Smooth and fragrant sumac are easy to distinguish. A trilobata leaf develops as three completely separated lobes, while a glabra leaf is compound, one to two feet long, with 11 to 31 pointed leaflets per leaf—these remind me of the leaves of ferns. The upper branches of smooth sumac are short and crooked. 

Smooth Sumac Berries

Inviting red berries of smooth sumac remain on the twigs through winter, available to birds and mammals. Photo by Jeff Mitton.

Sumac species are dioecious, meaning that a plant is either male or female. The flowers, which range from green to white, are arranged in upright clusters called drupes. Male flowers have 5 petals and 5 yellow anthers, with a ring of nectaries below the anthers to reward pollinators. Female flowers also have 5 petals but a single style which splits into three lobes at the tip. A drupe consists of 100 to 700 flowers and a fertilized female flower develops into a berry with a single seed—so only females produce berries.

Approximately 250 species of sumac are known, from all of the continents, and they follow one simple, very handy generalization. Species with red berries, including smooth and fragrant sumac, produce edible berries, while species with white berries, including poison ivy, have poisonous berries. Native Americans were aware that red sumac berries were edible—analyses of remains of human feces contained sumac seeds dated to 1,200 CE at Antelope House in Canyon de Chelly and from at least 2,000 years ago at Puebloan sites across the Four Corners area. Berries were frequently eaten raw but also made into a refreshing lemonade. Young twigs could be plucked from a shrub, peeled and eaten as a crunchy salad. 

Deer, small mammals and numerous species of birds consume sumac berries from both smooth and fragrant sumac.

Chemical defenses in the leaves of sumacs are diverse and potent. They contain tannins, phytols, and three different compounds related to gallic acid which have antimicrobial activities. The arsenal of chemical defenses is so effective that only the sumac leaf beetle, Blepharida rhois, can eat the leaves of smooth sumac and fragrant sumac. As this specialist feeds it drills many tiny holes in the leaves. A larva concentrates the sumac’s chemical defenses in its feces and then coils the fetid feces on its back, forming a fecal shield that deters avian predators. 

 

Approximately 250 species of sumac are known, from all of the continents, and they follow one simple, very handy generalization."

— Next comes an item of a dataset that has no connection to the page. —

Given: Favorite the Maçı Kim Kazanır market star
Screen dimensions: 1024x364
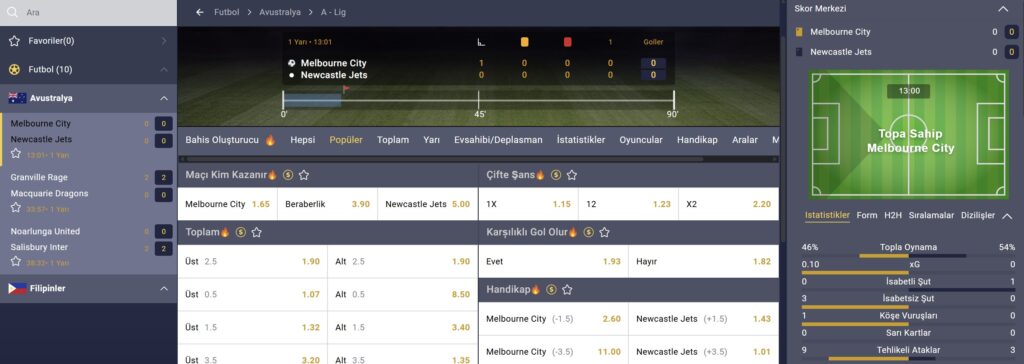Looking at the screenshot, I should (304, 175).
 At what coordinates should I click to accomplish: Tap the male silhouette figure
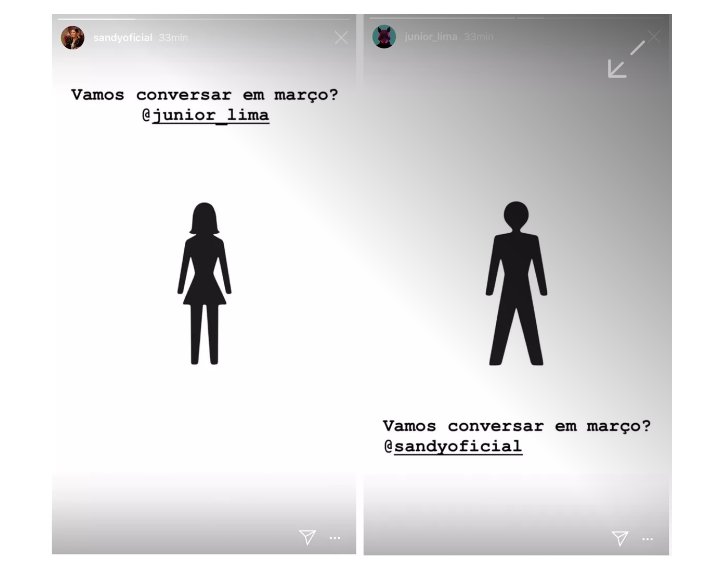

Native Americans made good use of the chemical defenses that evolved to deter herbivores. A rinse made from boiled berries was applied to stop bleeding after childbirth. Tea prepared from leaves was used to treat asthma and diarrhea. Roots were boiled to extract an antiseptic applied to wounds and ulcers. Juice extracted from roots was believed to cure warts. Tea prepared from green twigs was used to treat tuberculosis. 

Ute basket weavers preferred the supple twigs of fragrant sumac for ceremonial baskets, while willow branches could be used to weave coarser working baskets. 

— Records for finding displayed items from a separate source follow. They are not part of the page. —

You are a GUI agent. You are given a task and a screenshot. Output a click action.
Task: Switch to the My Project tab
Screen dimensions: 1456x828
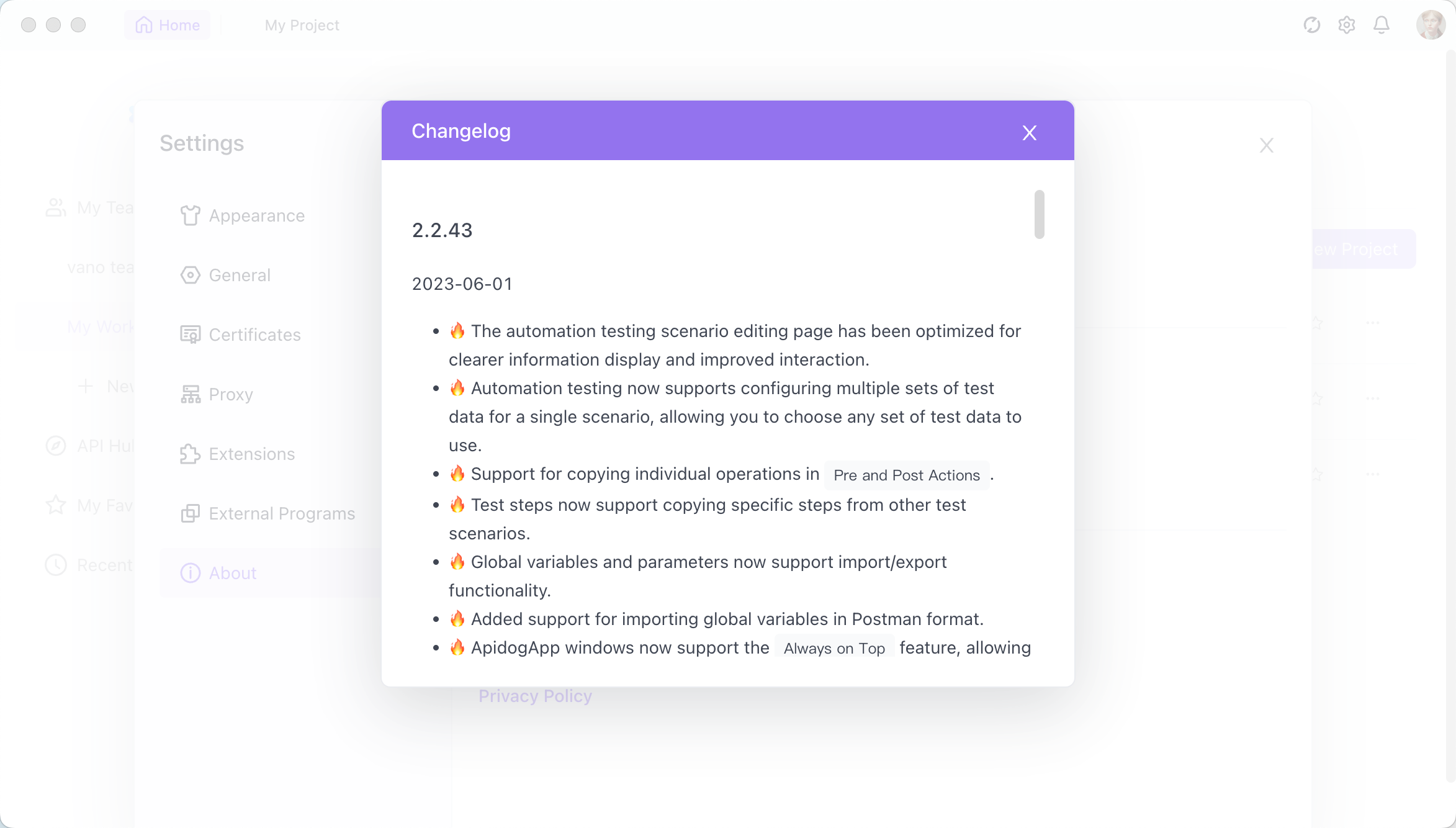(x=302, y=25)
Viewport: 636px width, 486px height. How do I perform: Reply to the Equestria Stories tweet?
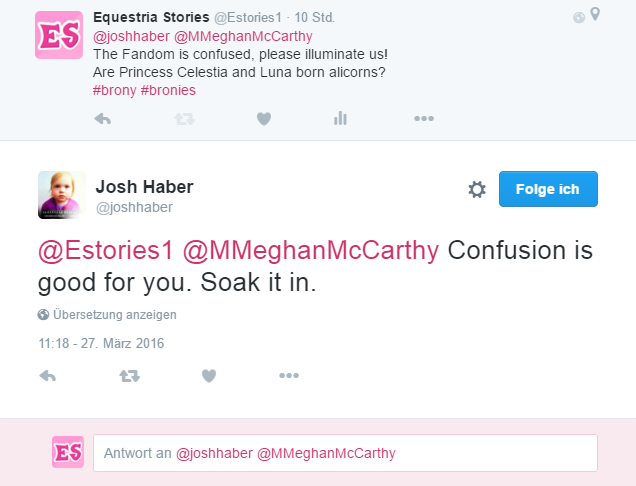pos(101,119)
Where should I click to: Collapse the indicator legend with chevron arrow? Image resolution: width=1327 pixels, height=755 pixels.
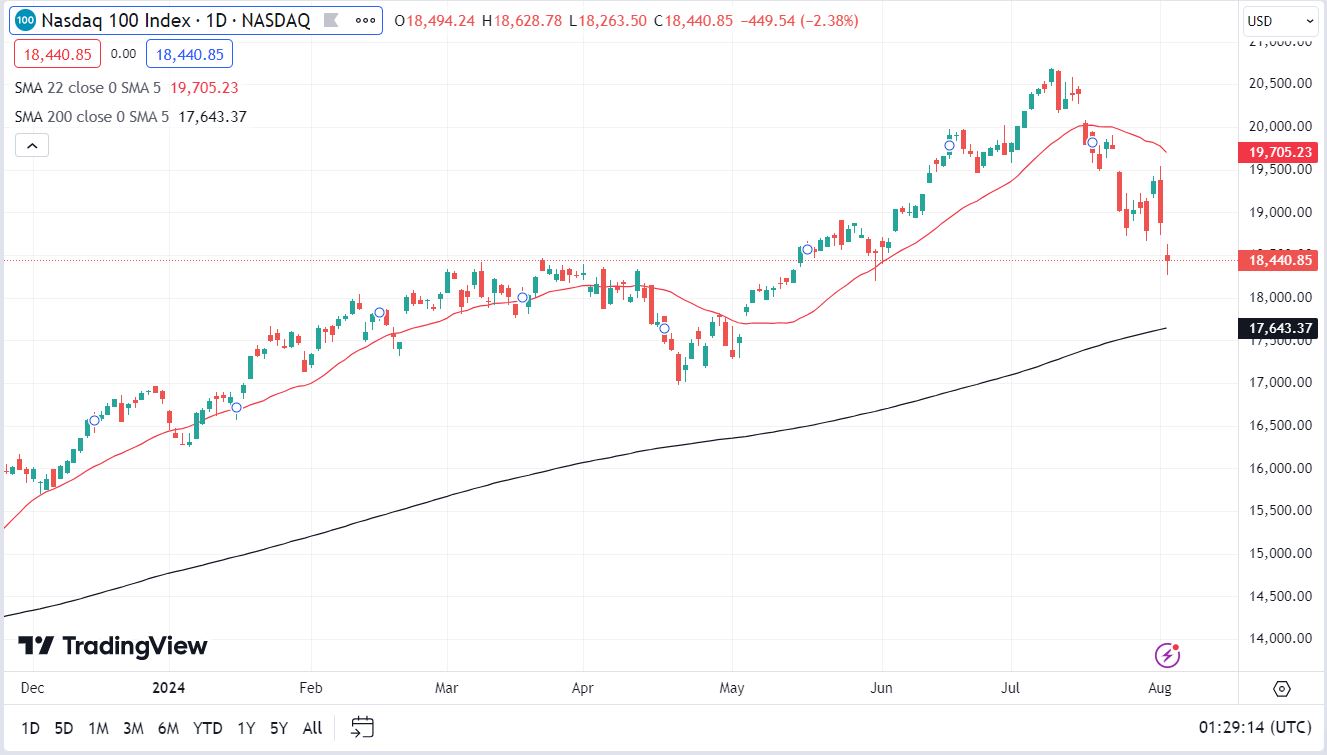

A surprising range of pigments were extracted from sumac for dyeing baskets and blankets. Navajo used fermented berries to create an orange-brown dye, while a different extraction from berries produced red. Crushed twigs and leaves yielded a black dye when mixed with ochre mineral and the resin of pinyon pine. Roots produced a yellow dye and a light-yellow dye could be made from the pulverized pulp of stems. Tannins extracted from leaves produce a brown dye.

Smooth sumac and fragrant sumac have always been conspicuous in the fall, but now they seem more apparent to me. They remind me of the Native Americans that first occupied this land, simply because they were such important sources of food, medicines, weaving materials and dyes.